A woeful verdict in the Kyle Rittenhouse case. Like many I'm put in mind of another seventeen-year-old American involved in gun vigilantism, though this one was killed: Trayvon Martin. The arguments of Kelly Brown Douglas' Stand Your Ground is as necessary now as it was then. And the desperate wish, spotted on Facebook, resounds: that this land might care as much about innocent black boys as it does about guilty white ones.
I can't stop thinking that, before Rittenhouse entered the scene, the protests and unrest in Kenosha and elsewhere were charged but never lethal. In a summer of protest, nobody was killed. Openly carrying a gun with him, he brought the possibility of lethal force to the scene. And yet somehow the jury was persuaded that he was right to imagine his life was threatened. By the possibility someone else might use the gun he brought against him! It's absurd.
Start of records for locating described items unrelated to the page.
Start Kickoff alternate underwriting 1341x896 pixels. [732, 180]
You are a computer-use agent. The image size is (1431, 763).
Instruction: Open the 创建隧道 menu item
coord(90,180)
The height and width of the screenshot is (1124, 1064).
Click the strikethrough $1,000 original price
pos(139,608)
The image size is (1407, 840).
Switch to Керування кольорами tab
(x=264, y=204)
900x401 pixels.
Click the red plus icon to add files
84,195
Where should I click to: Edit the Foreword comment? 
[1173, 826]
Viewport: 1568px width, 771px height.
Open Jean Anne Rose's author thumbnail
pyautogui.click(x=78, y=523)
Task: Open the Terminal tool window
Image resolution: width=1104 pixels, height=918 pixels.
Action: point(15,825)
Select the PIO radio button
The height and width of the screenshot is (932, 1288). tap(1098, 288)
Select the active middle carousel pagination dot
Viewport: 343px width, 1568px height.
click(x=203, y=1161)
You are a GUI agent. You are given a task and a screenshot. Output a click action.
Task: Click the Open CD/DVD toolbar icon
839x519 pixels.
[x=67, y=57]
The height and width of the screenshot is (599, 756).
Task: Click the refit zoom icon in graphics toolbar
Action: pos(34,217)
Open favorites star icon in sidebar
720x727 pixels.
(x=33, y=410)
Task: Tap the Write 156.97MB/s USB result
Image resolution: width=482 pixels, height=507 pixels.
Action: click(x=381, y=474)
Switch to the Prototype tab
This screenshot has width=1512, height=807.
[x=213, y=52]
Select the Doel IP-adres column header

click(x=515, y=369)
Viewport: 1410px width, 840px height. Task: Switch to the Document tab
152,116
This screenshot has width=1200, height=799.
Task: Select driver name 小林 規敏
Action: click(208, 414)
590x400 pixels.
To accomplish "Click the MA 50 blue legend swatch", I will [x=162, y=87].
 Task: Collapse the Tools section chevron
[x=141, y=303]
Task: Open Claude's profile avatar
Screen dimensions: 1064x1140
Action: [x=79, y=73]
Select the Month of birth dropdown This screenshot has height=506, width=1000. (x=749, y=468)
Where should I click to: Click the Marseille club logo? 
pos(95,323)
He brought an assault weapon to a scene and, to prevent others from using it to kill him, claimed to have killed them in "self-defense." They died so he wouldn't be harmed by the danger he brought to the scene - and the jury (and the Wisconsin law) bought it. It's unreal.
Not unreal: Joseph Rosenbaum is dead. Anthony Huber is dead. Gaige Grosskreutz was seriously injured.
And the man responsible, with a gun he wasn't entitled to carry and wasn't trained to use in a state he didn't even live in, walks out scott-free - and is lionized by violence-loving white men itching for a piece of the action themselves. If the conviction of Derek Chauvin showed what justice would look like if our system worked, this verdict is a reminder that the system remains unjust. Before it's fixed, if ever it can be, we'll have more Rittenhouses, and more Rosenbaums, Hubers and Grosskreutzes. Weep for this death-dealing land.